The adoption of these policies has only accelerated, with states enacting 287 new restrictions between January 2011 and August of this year, a policy review by the Guttmacher Institute found.
“I think we’ve seen a real uptick in attacks on reproductive health care over the past few years,” observed Phyllida Burlingame, the reproductive justice policy director at the American Civil Liberties Union of Northern California.
The sum total is that, nearly a quarter-century after Planned Parenthood v. Casey, the right to choose has been successfully diluted, particularly in the South and Midwest.
Pro-life interests have accomplished this through a guerilla-style legislative campaign, crafting indirect challenges state-by-state. Jacobs says this small-ball strategy has largely replaced attempts for a home run legal ruling. The right to life movement, she says, “is going for restricting [abortion] away.”

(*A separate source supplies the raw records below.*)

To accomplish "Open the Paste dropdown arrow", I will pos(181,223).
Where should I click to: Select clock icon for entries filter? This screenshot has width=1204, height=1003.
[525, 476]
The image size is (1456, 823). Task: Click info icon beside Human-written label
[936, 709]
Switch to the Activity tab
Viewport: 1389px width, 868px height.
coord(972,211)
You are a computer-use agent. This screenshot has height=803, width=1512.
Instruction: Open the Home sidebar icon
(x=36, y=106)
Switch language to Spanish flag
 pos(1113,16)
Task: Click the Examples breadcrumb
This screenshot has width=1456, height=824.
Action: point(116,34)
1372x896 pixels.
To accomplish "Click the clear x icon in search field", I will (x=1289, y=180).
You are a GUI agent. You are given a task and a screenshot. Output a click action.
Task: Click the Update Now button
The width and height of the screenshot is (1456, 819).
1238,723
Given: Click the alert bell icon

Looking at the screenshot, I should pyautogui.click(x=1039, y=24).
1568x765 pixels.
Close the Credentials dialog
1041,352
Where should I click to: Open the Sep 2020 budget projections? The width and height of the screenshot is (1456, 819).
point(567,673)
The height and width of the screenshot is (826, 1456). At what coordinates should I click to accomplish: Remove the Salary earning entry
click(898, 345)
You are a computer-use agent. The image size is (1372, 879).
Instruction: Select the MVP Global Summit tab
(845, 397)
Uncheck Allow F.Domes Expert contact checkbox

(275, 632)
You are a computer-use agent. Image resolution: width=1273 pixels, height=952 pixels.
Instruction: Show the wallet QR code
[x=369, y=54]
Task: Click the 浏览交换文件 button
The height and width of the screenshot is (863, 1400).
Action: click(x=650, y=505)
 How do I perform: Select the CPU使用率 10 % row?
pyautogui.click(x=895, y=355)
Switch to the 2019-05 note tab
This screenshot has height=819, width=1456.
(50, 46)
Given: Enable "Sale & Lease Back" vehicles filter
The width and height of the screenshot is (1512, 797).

And it’s working, say experts in the field, especially for certain demographics.
“For women who are poor and younger, access is becoming harder,” says Rana E. Barar, project director of the Advancing New Standards in Reproductive Health program at UC San Francisco’s Bixby Center for Reproductive Health.
Her team recently completed a seven-year survey of abortion-seekers. Among other things, the survey found that 80 percent of women who obtain first-term abortions faced delays. That figure shoots to 94 percent of women who obtain later-term abortions.
The best example of this post-'92 strategy are called TRAP laws. An on-the-nose acronym for “targeted regulation of abortion providers,” these laws slap onerous restrictions on clinics and the physicians working inside them, demanding, respectively, that they meet the same requirements as surgical centers and secure admitting privileges at local hospitals. They’ve effectively starved out all but a few providers in the state of Texas, even as some of the policies are being challenged in court.
“When the Texas clinic shutdown law went into effect, more than half the abortion clinics in the state were shut down overnight. Another 10 would have closed their doors in June had the Supreme Court not stepped in,” NARAL Pro-Choice America President Ilyse G. Hogue wrote in an email message to the organization’s supporters.
The consequences of the 2013 law are no longer just hypotehtical. As Mother Jones reported today:
At least 100,000 Texas women—and as many as 240,000—between the ages of 18 and 49 have attempted to self-induce abortions, according to a report released today by the Texas Policy Evaluation Project (TxPEP). The study also found that it is possible that the rate of women attempting to self-induce abortions is rising in Texas as a result of the state’s additional restrictions on abortion care.
All this is finally coming to a head.
On November 13, the Supreme Court announced it would hear arguments on the stayed Texas law that wants to force abortion providers to secure admitting privileges at proximal hospitals. The law, which also banned abortions after 20 weeks, would shutter all but a handful of clinics across the vast state.
The law’s stated intent is to ensure that abortions—which have a 0.5-percent complication rate, lower than giving birth—are done safely. Critics argue the real intent is to make sure abortions aren’t performed at all.
“If we lose, the state of Texas could be left with just 10 clinics in a state of almost 27 million people,” Hogue wrote.
With this case, Jacobs says the Supreme Court could finally define what it meant by “undue burden” nearly a quarter-century prior. The answer to that question has enormous implications.
“If they say what Texas has done is not an ‘undue burden,’ that would open things even more up,” she says. “It would either draw a line in the sand, saying, No, this is too much, or open up even further restrictions [by the states].”
Or, as Hogue put it in her message: “If we lose, abortion could effectively be outlawed simply by states shutting down all the abortion clinics.”